Full Report
Building an efficient small language model for cybersecurity, from data prep to deployment
Analysis Summary
# Tool/Technique: Fine-tuned Small Language Model (SML) for Secret Detection
## Overview
A specialized Small Language Model (SML), fine-tuned on a Llama 3.2 1B base, designed to detect sensitive credentials (secrets) within code files. This approach provides superior contextual understanding compared to traditional regex methods, while maintaining efficiency and addressing the high computational and privacy costs associated with deploying large language models (LLMs) at enterprise scale.
## Technical Details
- Type: Tool (Specialized AI Model)
- Platform: Not explicitly detailed, but implies environments capable of running CPU-based inference (likely general-purpose servers or pipelines scanning code repositories).
- Capabilities: High-accuracy secret detection with lower false positive rates compared to regex; enables on-premises deployment for privacy compliance.
- First Seen: Not specified, but the research implies deployment/integration into Wiz's solution alongside ongoing development.
## MITRE ATT&CK Mapping
This research focuses on **Defensive Security Measures and Threat Intelligence** rather than an adversary technique. However, the *target* of this tool relates to detecting common techniques used by threat actors:
- **Defense Evasion** (Indirect, by detecting the preparatory stages of an attack)
- T1027 - Obfuscated Files or Information (If secrets are hidden or obfuscated)
- **Credential Access** (The secrets being detected are often the result of this access phase)
- T1552 - Unsecured Credentials
- T1552.001 - Credentials in Files
## Functionality
### Core Capabilities
- **Secret Identification:** Differentiating actual secrets from false positives using contextual understanding derived from code structure.
- **Efficiency:** Achieving performance metrics (86% precision, 82% recall) on a low-parameter model (Llama 3.2 1B) that can run on standard CPU hardware.
- **Scale:** Designed to process millions of code files daily without the exorbitant latency or cost associated with using large commercial LLM APIs.
### Advanced Features
- **LLM-Assisted Labeling:** Utilization of larger LLMs (e.g., Sonnet 3.7) in a multi-agent workflow to generate high-quality, structured metadata for training data labeling, significantly accelerating dataset creation.
- **Contextual Analysis:** Provides context awareness superior to regex, improving segregation between actual secrets and non-sensitive strings.

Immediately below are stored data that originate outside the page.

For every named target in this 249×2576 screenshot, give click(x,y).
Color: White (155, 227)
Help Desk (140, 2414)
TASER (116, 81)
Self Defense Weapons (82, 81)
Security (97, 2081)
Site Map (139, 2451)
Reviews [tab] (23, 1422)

- **On-Premises Deployment:** Facilitates deployment within customer environments to satisfy strict data privacy and regulatory requirements.
## Indicators of Compromise
This tool's purpose is detection, not compromise, so traditional IoCs are not generated by the tool itself. The *output* relates to detecting:
- File Hashes: N/A (Detects content *within* files)
- File Names: N/A
- Registry Keys: N/A
- Network Indicators: N/A
- Behavioral Indicators: Detection of sensitive strings resembling API keys, tokens, or passwords embedded in source code or configuration files.
## Associated Threat Actors
This technology is being developed and utilized by **Wiz** for defensive purposes, specifically as part of their Data Security Posture Management (DSPM) solution, intended to thwart actors who rely on *stolen credentials* (cited as present in 31% of breaches).
## Detection Methods
The SML itself is the detection engine.
- Signature-based detection: Replaced by advanced model inference, though the training data reflects millions of signatures/patterns previously used in regex.
- Behavioral detection: The model analyzes the structural context of the code surrounding the potential secret.
- YARA rules: Not applicable; this is a machine learning inference system.
## Mitigation Strategies
The implementation of this technology serves as a robust mitigation strategy against credential compromise stemming from code exposure.
- **Prevention Measures:** Proactive scanning of codebases (including full Git history) to identify and remediate exposed secrets before exploitation.
- **Hardening Recommendations:** Leveraging specialized, efficient on-premise AI to maintain continuous, comprehensive secret monitoring without violating compliance boundaries.
## Related Tools/Techniques
- **Traditional Regex Secret Scanning:** The method the SML is explicitly designed to outperform.
- **Large Language Models (e.g., GPT-4o, Claude Sonnet 4):** Larger models whose inference cost and latency are prohibitive for scalable security scanning, but which were used for data labeling.
- **Wiz's Existing Secrets Scanning:** This SML augments existing Wiz capabilities which include automated validity checks and contextualization of findings with cloud/runtime permissions.